**YOUR GOAL:**
Nothing but the lines from the one containing "[上一頁] (688, 709)" to the end of the data should be returned, each exactly as written.
* * * * *
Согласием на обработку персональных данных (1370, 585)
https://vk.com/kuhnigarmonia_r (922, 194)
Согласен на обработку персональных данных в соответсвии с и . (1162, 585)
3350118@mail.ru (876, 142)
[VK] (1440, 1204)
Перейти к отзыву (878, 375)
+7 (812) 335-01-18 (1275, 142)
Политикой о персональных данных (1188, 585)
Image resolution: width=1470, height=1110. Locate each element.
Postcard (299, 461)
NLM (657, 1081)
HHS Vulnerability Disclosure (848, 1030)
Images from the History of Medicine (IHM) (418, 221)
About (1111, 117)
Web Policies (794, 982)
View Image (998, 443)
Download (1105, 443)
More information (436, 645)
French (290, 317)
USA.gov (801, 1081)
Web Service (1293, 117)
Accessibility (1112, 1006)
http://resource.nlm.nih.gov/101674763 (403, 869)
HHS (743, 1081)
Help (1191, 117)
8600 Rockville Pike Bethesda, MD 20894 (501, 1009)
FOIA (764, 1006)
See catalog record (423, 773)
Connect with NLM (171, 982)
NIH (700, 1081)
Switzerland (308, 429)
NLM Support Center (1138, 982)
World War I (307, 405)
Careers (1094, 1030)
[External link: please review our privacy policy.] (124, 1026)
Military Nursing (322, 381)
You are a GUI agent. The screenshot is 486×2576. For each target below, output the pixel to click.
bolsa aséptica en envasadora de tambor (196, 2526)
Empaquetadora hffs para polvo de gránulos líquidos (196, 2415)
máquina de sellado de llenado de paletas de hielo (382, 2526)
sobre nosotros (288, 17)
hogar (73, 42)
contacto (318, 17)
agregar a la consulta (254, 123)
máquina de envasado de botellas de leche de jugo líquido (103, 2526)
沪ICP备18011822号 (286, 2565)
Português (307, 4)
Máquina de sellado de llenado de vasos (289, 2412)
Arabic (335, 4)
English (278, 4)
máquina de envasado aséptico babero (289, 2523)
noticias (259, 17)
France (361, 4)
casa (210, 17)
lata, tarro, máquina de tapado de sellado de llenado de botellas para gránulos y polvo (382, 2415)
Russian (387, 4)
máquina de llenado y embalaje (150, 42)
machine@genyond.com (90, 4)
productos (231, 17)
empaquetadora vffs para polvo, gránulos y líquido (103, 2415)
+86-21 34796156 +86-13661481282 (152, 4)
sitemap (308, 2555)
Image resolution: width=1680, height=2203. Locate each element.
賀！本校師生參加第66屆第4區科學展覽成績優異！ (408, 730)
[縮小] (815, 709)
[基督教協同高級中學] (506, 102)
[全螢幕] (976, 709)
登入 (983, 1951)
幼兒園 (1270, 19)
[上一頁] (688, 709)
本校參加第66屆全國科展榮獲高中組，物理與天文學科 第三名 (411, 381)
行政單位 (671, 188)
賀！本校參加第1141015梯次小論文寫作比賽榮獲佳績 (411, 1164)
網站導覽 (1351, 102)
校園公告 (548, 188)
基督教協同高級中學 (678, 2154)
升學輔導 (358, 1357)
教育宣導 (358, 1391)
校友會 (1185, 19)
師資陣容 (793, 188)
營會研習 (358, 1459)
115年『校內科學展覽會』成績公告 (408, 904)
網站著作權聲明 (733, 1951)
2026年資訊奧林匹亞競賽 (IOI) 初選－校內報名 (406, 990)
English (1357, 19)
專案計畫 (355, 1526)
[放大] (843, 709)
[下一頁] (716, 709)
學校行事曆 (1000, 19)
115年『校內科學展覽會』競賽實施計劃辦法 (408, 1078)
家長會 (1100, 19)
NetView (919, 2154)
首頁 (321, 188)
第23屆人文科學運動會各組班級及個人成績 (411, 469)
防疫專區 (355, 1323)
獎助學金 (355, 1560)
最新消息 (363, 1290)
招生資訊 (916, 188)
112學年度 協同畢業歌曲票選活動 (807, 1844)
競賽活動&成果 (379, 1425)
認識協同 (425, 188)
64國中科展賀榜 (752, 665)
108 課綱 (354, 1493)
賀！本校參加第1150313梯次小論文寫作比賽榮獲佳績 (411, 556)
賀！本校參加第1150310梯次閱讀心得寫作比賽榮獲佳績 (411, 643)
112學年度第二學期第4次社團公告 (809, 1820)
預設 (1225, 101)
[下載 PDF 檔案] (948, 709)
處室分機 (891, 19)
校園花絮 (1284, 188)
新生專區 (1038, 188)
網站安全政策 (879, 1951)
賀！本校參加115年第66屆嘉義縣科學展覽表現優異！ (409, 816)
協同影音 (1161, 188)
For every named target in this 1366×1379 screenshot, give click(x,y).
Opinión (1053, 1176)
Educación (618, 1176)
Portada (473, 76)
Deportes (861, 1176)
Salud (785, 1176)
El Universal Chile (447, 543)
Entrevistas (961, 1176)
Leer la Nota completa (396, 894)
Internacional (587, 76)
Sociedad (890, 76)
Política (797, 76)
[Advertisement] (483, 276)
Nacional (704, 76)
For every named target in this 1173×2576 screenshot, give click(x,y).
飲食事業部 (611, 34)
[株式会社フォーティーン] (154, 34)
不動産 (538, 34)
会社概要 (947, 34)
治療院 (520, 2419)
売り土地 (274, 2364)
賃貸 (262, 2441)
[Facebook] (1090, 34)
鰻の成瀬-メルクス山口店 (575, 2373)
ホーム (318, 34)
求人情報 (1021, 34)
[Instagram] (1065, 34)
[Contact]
* * * * *
**EXPECTED OUTPUT:**
[上一頁] (688, 709)
本校參加第66屆全國科展榮獲高中組，物理與天文學科 第三名 (411, 381)
行政單位 (671, 188)
賀！本校參加第1141015梯次小論文寫作比賽榮獲佳績 (411, 1164)
網站導覽 (1351, 102)
校園公告 (548, 188)
基督教協同高級中學 (678, 2154)
升學輔導 (358, 1357)
教育宣導 (358, 1391)
校友會 (1185, 19)
師資陣容 (793, 188)
營會研習 (358, 1459)
115年『校內科學展覽會』成績公告 (408, 904)
網站著作權聲明 (733, 1951)
2026年資訊奧林匹亞競賽 (IOI) 初選－校內報名 (406, 990)
English (1357, 19)
專案計畫 (355, 1526)
[放大] (843, 709)
[下一頁] (716, 709)
學校行事曆 (1000, 19)
115年『校內科學展覽會』競賽實施計劃辦法 (408, 1078)
家長會 (1100, 19)
NetView (919, 2154)
首頁 (321, 188)
第23屆人文科學運動會各組班級及個人成績 (411, 469)
防疫專區 (355, 1323)
獎助學金 (355, 1560)
最新消息 (363, 1290)
招生資訊 (916, 188)
112學年度 協同畢業歌曲票選活動 (807, 1844)
競賽活動&成果 (379, 1425)
認識協同 (425, 188)
64國中科展賀榜 (752, 665)
108 課綱 (354, 1493)
賀！本校參加第1150313梯次小論文寫作比賽榮獲佳績 (411, 556)
賀！本校參加第1150310梯次閱讀心得寫作比賽榮獲佳績 (411, 643)
112學年度第二學期第4次社團公告 (809, 1820)
預設 (1225, 101)
[下載 PDF 檔案] (948, 709)
處室分機 (891, 19)
校園花絮 (1284, 188)
新生專區 (1038, 188)
網站安全政策 (879, 1951)
賀！本校參加115年第66屆嘉義縣科學展覽表現優異！ (409, 816)
協同影音 (1161, 188)
For every named target in this 1366×1379 screenshot, give click(x,y).
Opinión (1053, 1176)
Educación (618, 1176)
Portada (473, 76)
Deportes (861, 1176)
Salud (785, 1176)
El Universal Chile (447, 543)
Entrevistas (961, 1176)
Leer la Nota completa (396, 894)
Internacional (587, 76)
Sociedad (890, 76)
Política (797, 76)
[Advertisement] (483, 276)
Nacional (704, 76)
For every named target in this 1173×2576 screenshot, give click(x,y).
飲食事業部 (611, 34)
[株式会社フォーティーン] (154, 34)
不動産 (538, 34)
会社概要 (947, 34)
治療院 (520, 2419)
売り土地 (274, 2364)
賃貸 (262, 2441)
[Facebook] (1090, 34)
鰻の成瀬-メルクス山口店 (575, 2373)
ホーム (318, 34)
求人情報 (1021, 34)
[Instagram] (1065, 34)
[Contact]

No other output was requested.